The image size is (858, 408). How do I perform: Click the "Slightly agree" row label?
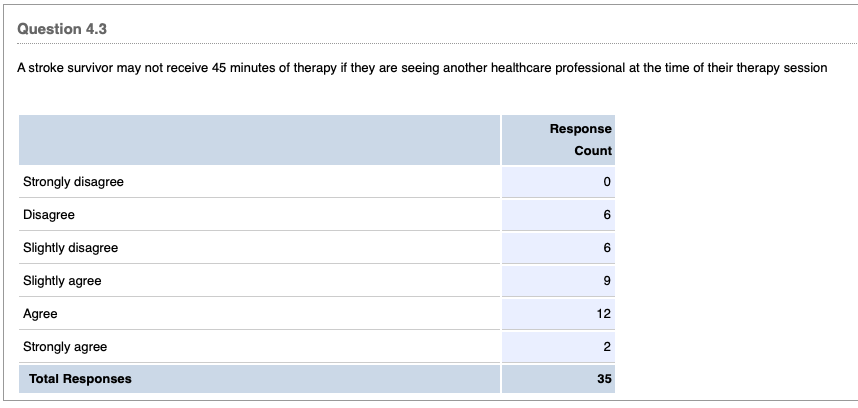[62, 281]
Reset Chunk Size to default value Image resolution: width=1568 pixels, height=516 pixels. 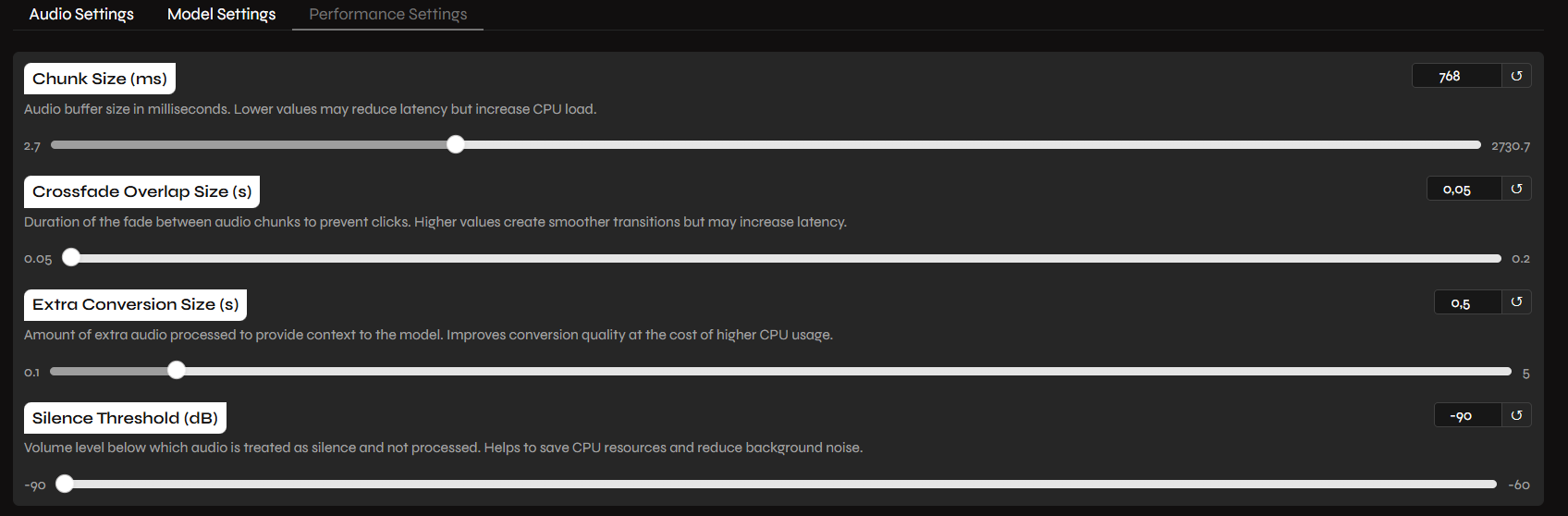[x=1516, y=76]
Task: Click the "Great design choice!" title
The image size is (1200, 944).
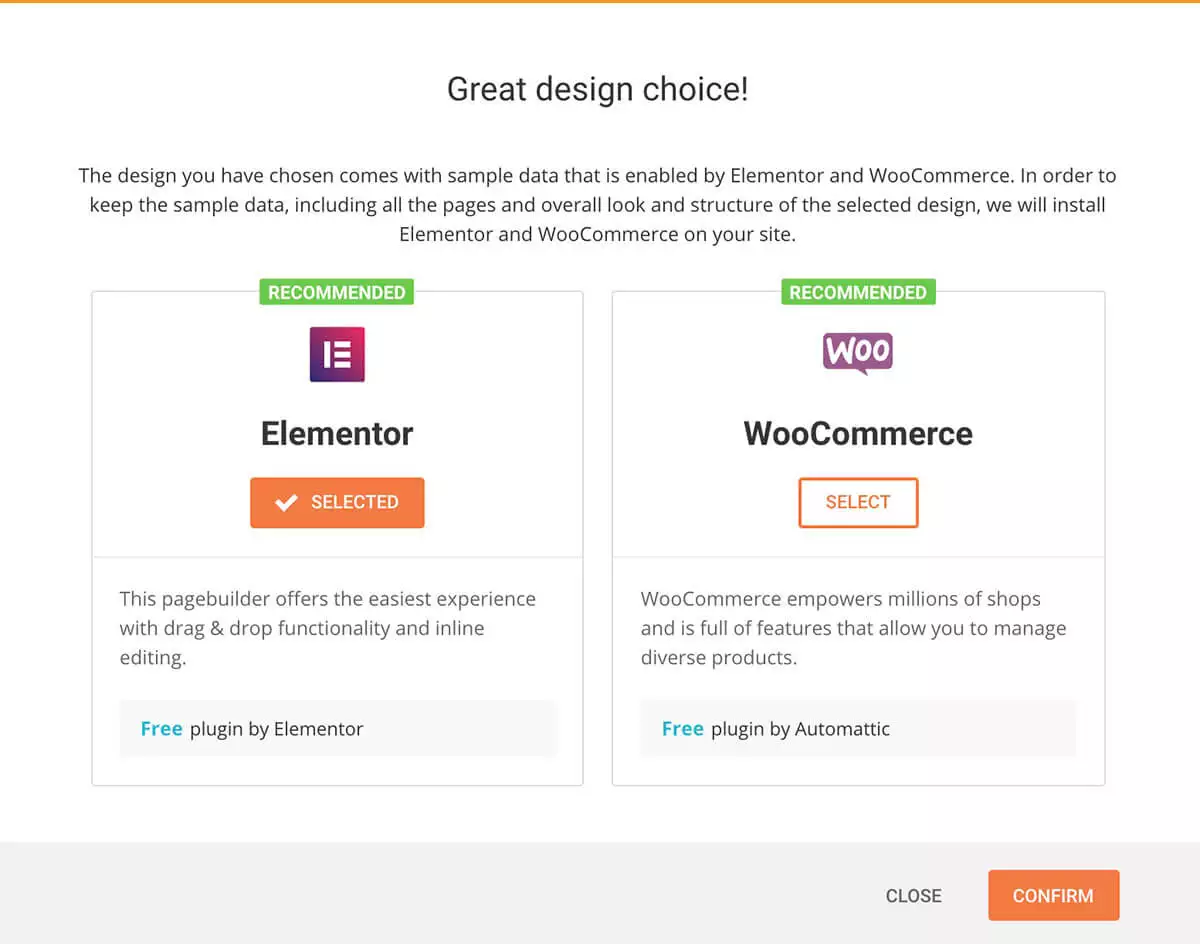Action: 598,90
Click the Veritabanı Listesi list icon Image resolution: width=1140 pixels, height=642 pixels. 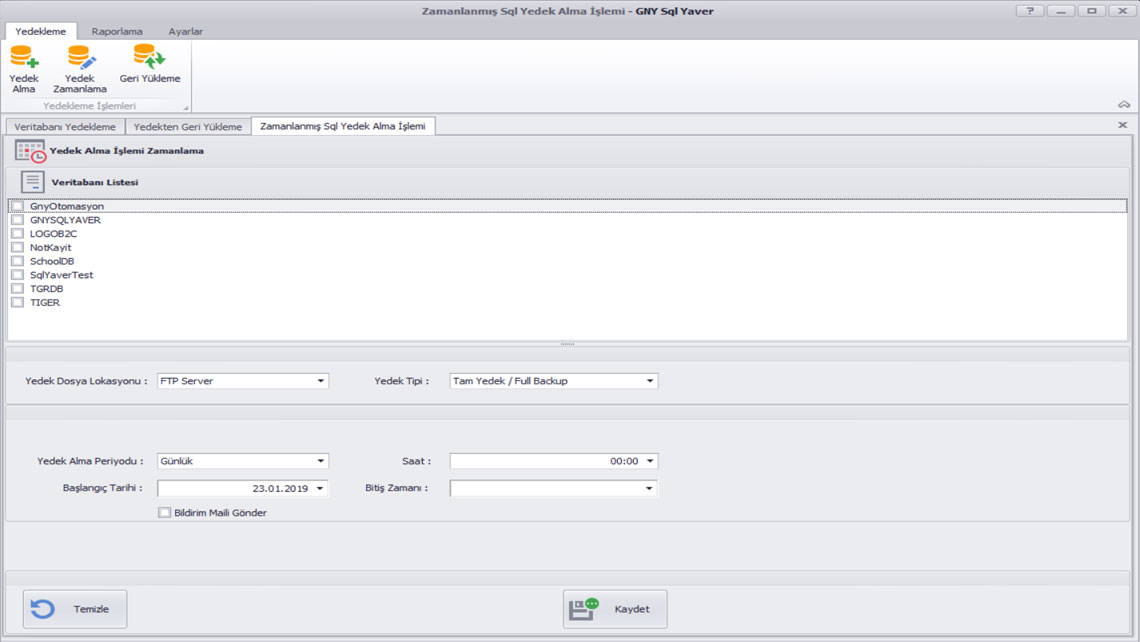[x=33, y=182]
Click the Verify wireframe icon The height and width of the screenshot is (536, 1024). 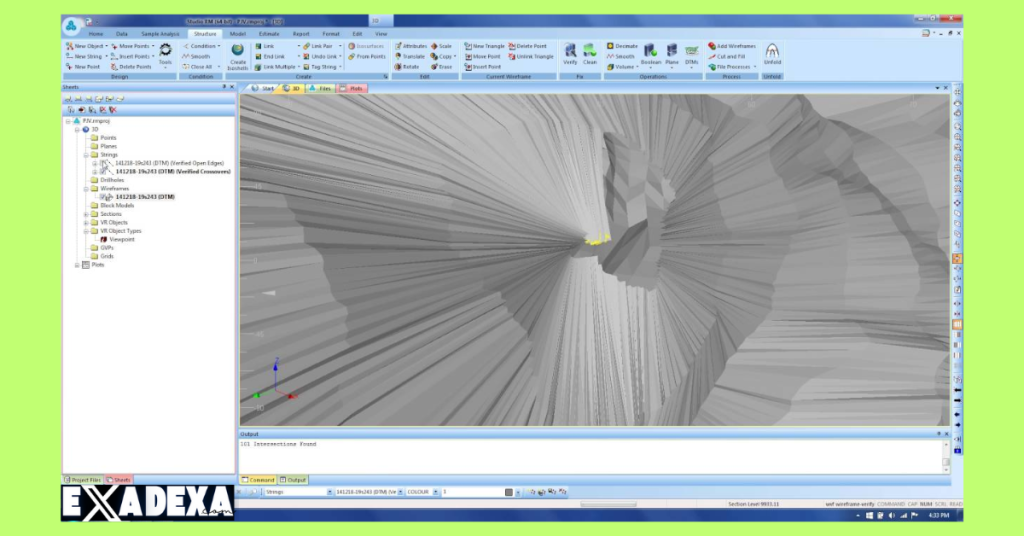coord(570,52)
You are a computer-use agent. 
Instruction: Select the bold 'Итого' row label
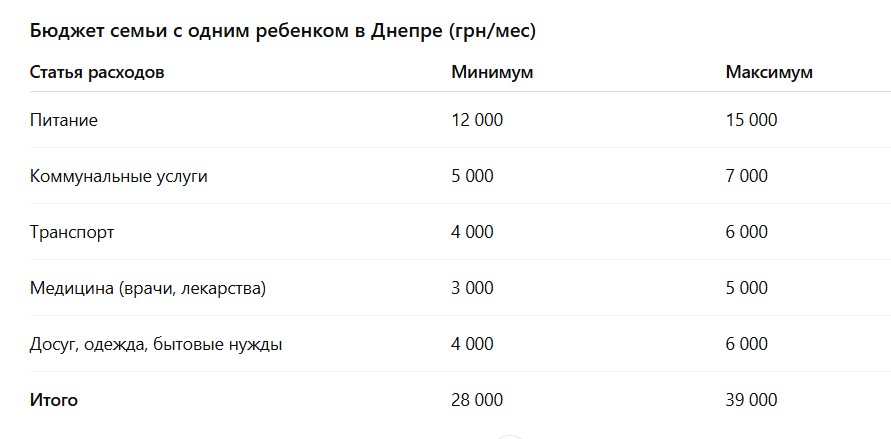pos(53,400)
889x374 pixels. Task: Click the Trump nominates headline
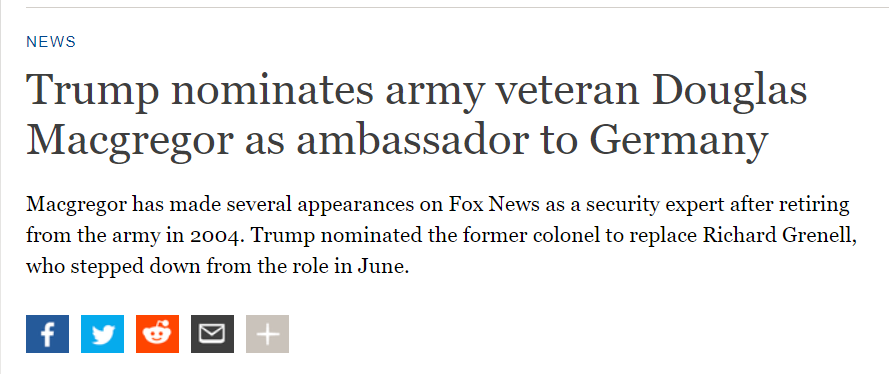click(417, 114)
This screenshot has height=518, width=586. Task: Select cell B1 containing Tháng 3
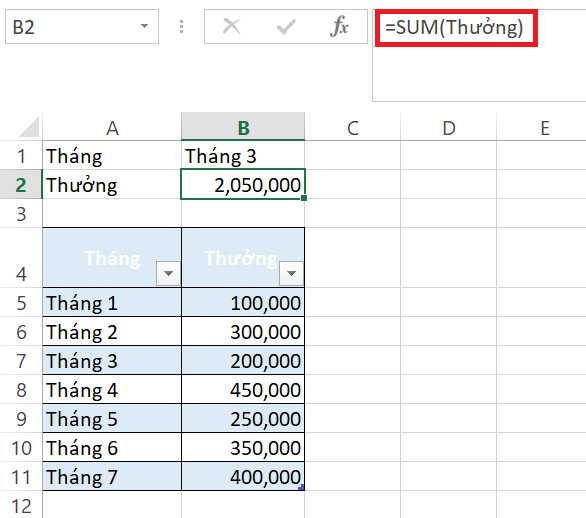[x=243, y=155]
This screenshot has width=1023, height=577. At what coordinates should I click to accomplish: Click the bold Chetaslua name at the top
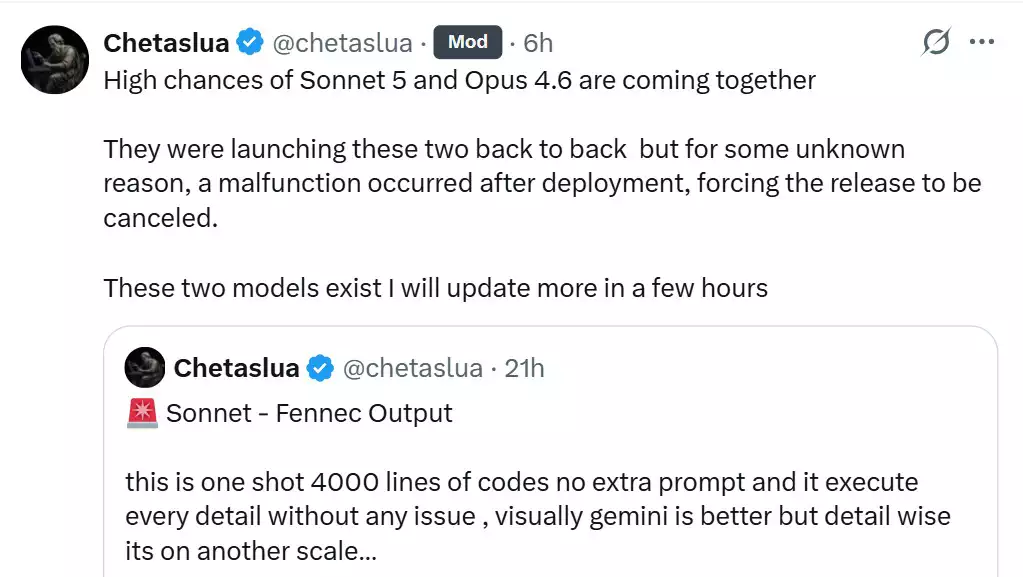(x=166, y=43)
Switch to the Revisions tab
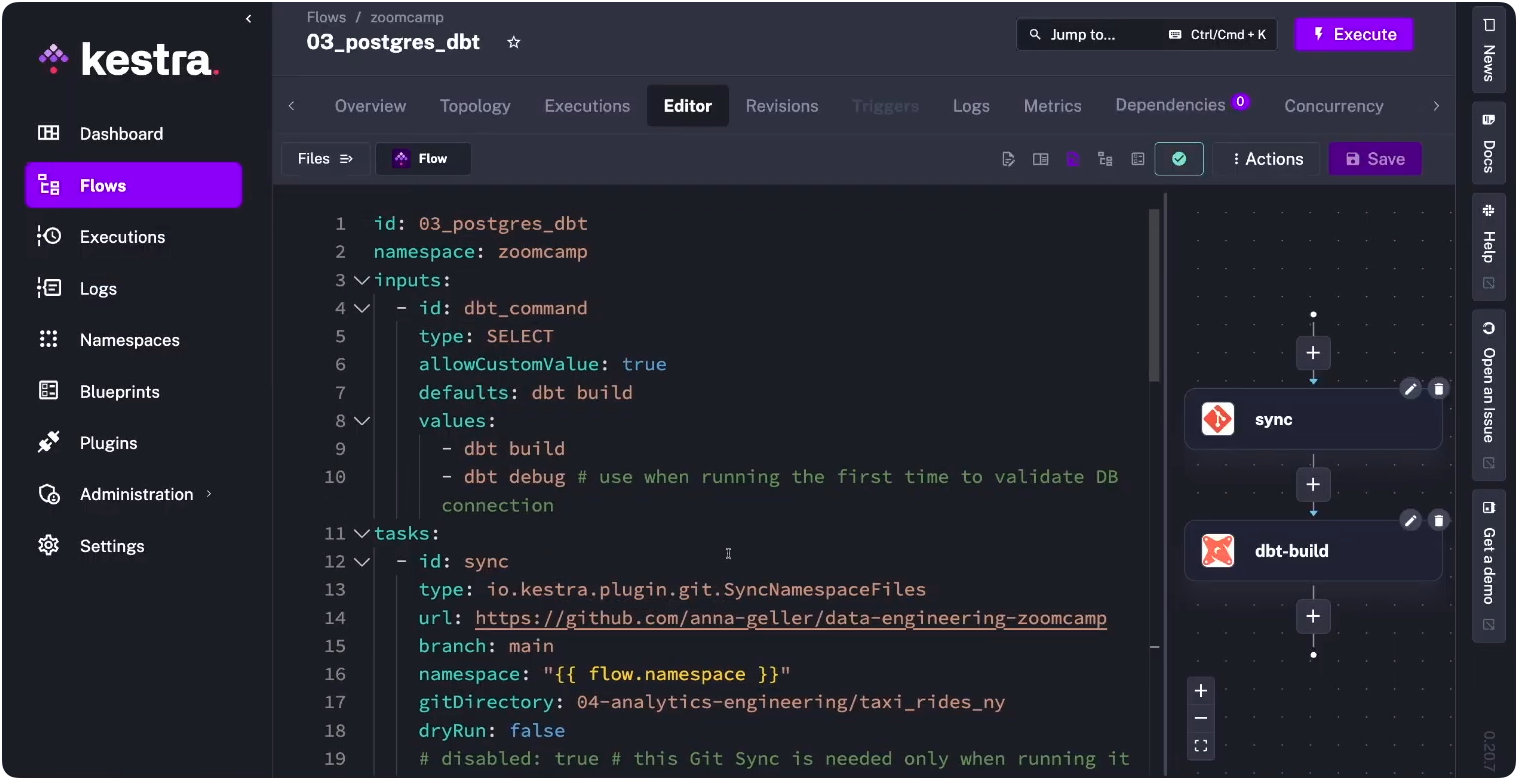 [x=781, y=105]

══════════

*REQUIRED WORK*
Turn the material from the line containing "889x374 pixels. Task: Click" through the end of the material into a JSON list of strings, one string per line, skipping blank lines and leaving out the pictures.

*THE RESULT*
[
  "889x374 pixels. Task: Click the Trump nominates headline",
  "click(417, 114)",
  "This screenshot has height=518, width=586. Task: Select cell B1 containing Tháng 3",
  "[x=243, y=155]",
  "This screenshot has width=1023, height=577. At what coordinates should I click to accomplish: Click the bold Chetaslua name at the top",
  "(x=166, y=43)",
  "Switch to the Revisions tab",
  " [x=781, y=105]"
]